TASK DETAILS =
Figure out how many lines in these records contain "Amazone". Only the number belongs in the reply.

DATA FOR PROCESSING =
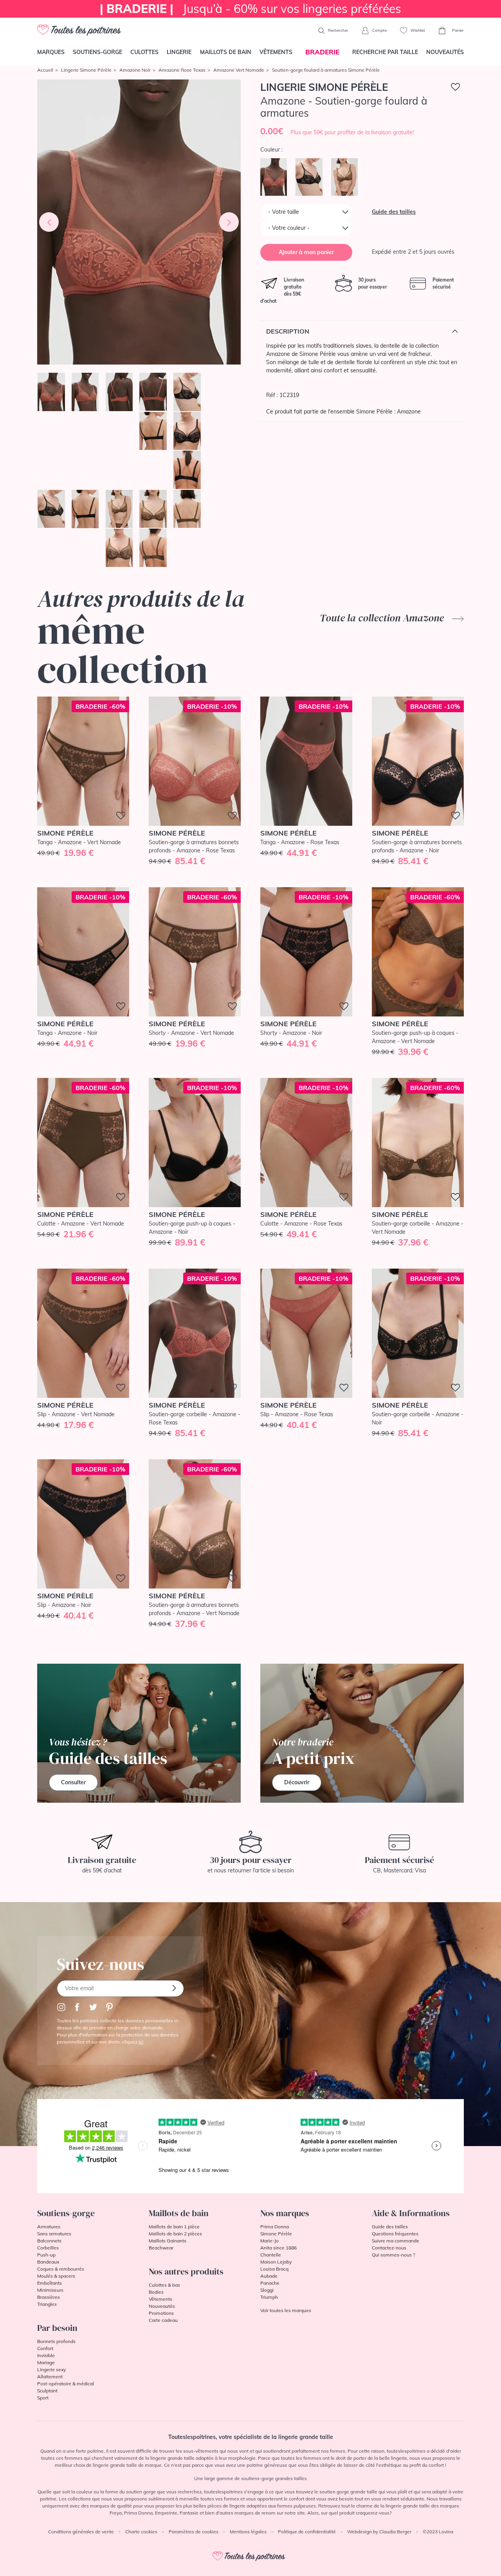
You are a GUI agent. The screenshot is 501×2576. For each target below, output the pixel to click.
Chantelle (270, 2255)
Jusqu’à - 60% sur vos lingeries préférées (250, 8)
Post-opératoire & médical (65, 2383)
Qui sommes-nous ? (393, 2255)
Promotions (161, 2313)
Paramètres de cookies (193, 2531)
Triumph (269, 2297)
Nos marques (284, 2213)
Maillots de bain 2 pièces (175, 2234)
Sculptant (47, 2391)
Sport (43, 2398)
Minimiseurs (50, 2290)
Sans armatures (54, 2234)
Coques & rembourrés (60, 2269)
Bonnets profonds (56, 2341)
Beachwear (161, 2248)
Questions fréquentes (395, 2234)
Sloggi (267, 2290)
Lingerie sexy (51, 2369)
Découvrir (296, 1782)
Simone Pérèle (276, 2234)
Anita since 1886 (278, 2248)
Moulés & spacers (56, 2276)
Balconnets (49, 2241)
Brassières (48, 2297)
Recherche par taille (385, 52)
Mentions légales (248, 2531)
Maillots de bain (225, 52)
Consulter (73, 1782)
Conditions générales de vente (81, 2531)
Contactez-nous (389, 2248)
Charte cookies (141, 2531)
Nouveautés (445, 52)
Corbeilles (48, 2248)
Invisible (46, 2355)
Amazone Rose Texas (182, 70)
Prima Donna (274, 2226)
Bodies (156, 2292)
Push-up (46, 2255)
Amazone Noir (135, 70)
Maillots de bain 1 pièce (174, 2226)
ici (141, 2042)
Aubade (269, 2276)
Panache (269, 2283)
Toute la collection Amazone (383, 618)
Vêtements (276, 52)
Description (287, 331)
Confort (45, 2348)
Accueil (45, 70)
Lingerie (179, 52)
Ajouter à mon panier (306, 252)
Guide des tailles (394, 211)
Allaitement (50, 2376)
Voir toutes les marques (285, 2310)
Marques (51, 52)
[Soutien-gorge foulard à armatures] (139, 222)
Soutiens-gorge (97, 52)
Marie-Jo (269, 2241)
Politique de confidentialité (307, 2531)
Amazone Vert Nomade (238, 70)
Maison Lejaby (276, 2262)
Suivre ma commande (395, 2241)
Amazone (409, 411)
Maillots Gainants (167, 2241)
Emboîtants (49, 2283)
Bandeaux (48, 2262)
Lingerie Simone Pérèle (86, 70)
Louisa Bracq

RESPONSE TO THE TASK =
5